You should note however that the transmission of information via the internet is not 100% secure and we cannot guarantee that data you supply will not be intercepted while being transmitted to us over the Internet. 

Your Rights

You have the following rights in certain circumstances and subject to certain exemptions in relation to your personal data:

You have the right to access any personal information that Hanna Hats processes about you and to request information about:

  • what personal data we hold about you;
  • the purposes of the processing;
  • the recipients to whom the personal data has/will be disclosed;
  • how long we intend to store your personal data for;

You have the right to withdraw consent at any time where processing is based on consent.

If you believe that we hold any incomplete or inaccurate data about you, you have the right to ask us to correct and/or complete the information and we will strive to update/correct it as quickly as possible; unless there is a valid reason for not doing so, at which point you will be notified.

You also have the right to request erasure (deletion) of your personal data that we hold about you.

You have the right to request that we restrict processing in accordance with data protection laws.

You have the right to object to our processing for particular purposes including a right to object to any direct marketing from us.

You have the right to be informed about any automated decision-making that we use.

Data portability – you have the right to request us to provide you, or a third party, with a copy of your personal data in a structured, commonly used machine readable format.

If we receive a request from you to exercise any of the above rights, we may ask you to verify your identity before acting on the relevant request; this is to ensure that your data is protected and kept secure.

If you wish to exercise any of the rights set out above, please contact us at info@hannahats.com

Children

We do not knowingly collect personal information from children under the age of 16. In the event you become aware that an individual under the age of 16 has submitted personal information to us without parental permission, please advise us immediately.

How Long We Keep Your Data

Hanna Hats retains your personal data for as long as necessary to provide you with our services as our customer and to satisfy associated financial, legal and regulatory obligations. We will not hold your data for longer than is necessary. As a general rule, we keep your data for a specified period after the date on which a transaction has completed which in most cases is six years.

Consequences of Not Providing Your Data

You are not obligated to provide your personal information to us, however, if you wish to purchase a product from us we require some information (your name and address for example) as this information is required for us to process and deliver your orders. If you do not provide this information, we will not be able to offer our products without it.

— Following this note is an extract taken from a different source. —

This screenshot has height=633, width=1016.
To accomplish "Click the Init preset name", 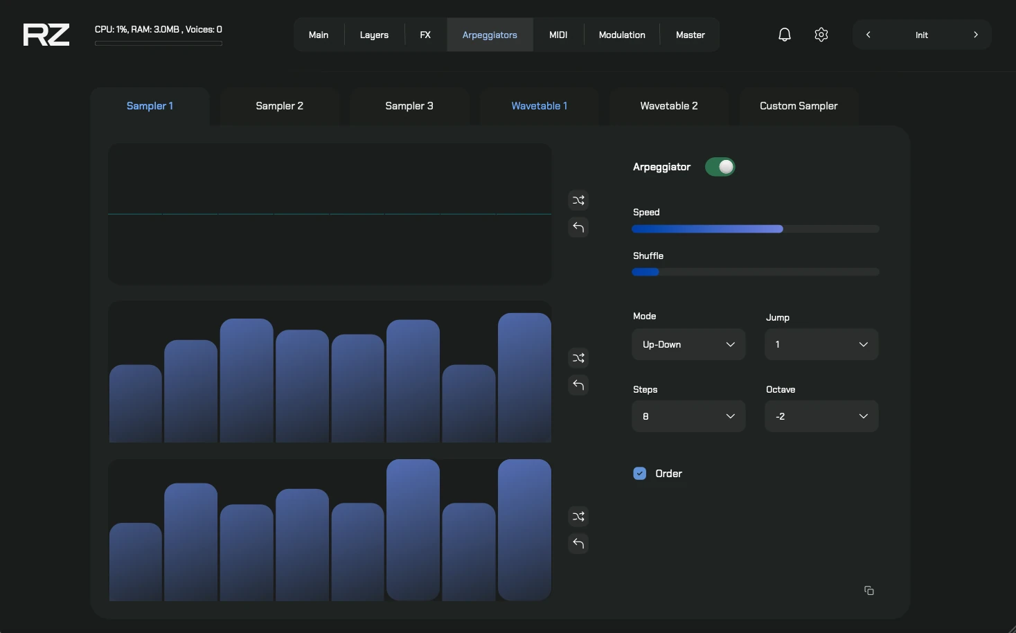I will point(921,35).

Lodging a Query or a Complaint

Hanna Hats only processes your personal information in compliance with this privacy notice and in accordance with the relevant data protection laws. If, however you wish to raise a query or a complaint regarding the processing of your personal data or are unsatisfied with how we have handled your information, you have the right to lodge a complaint with us. You also have a right to lodge a complaint with the supervisory authority. The Irish supervisory authority is the Data Protection Commission.

Hanna Hats of Donegal Ltd
Data Compliance Officer
Tirconaill Street, Donegal Town, Co. Donegal, Ireland
++353 (0) 74 9721084                 
info@hannahats.com

The Supervisory Authority 
Data Protection Commissioner
Canal House, Station Road, Portarlington, Co. Laois, Ireland
+353 (0) 57 8684800
info@dataprotection.ie

 

Changes to our privacy notice

Hanna Hats may change this notice from time to time. All changes will be posted and updated here. We advise you to check back frequently to review the most current version of this notice.

 

This notice was last updated on 9 July 2018.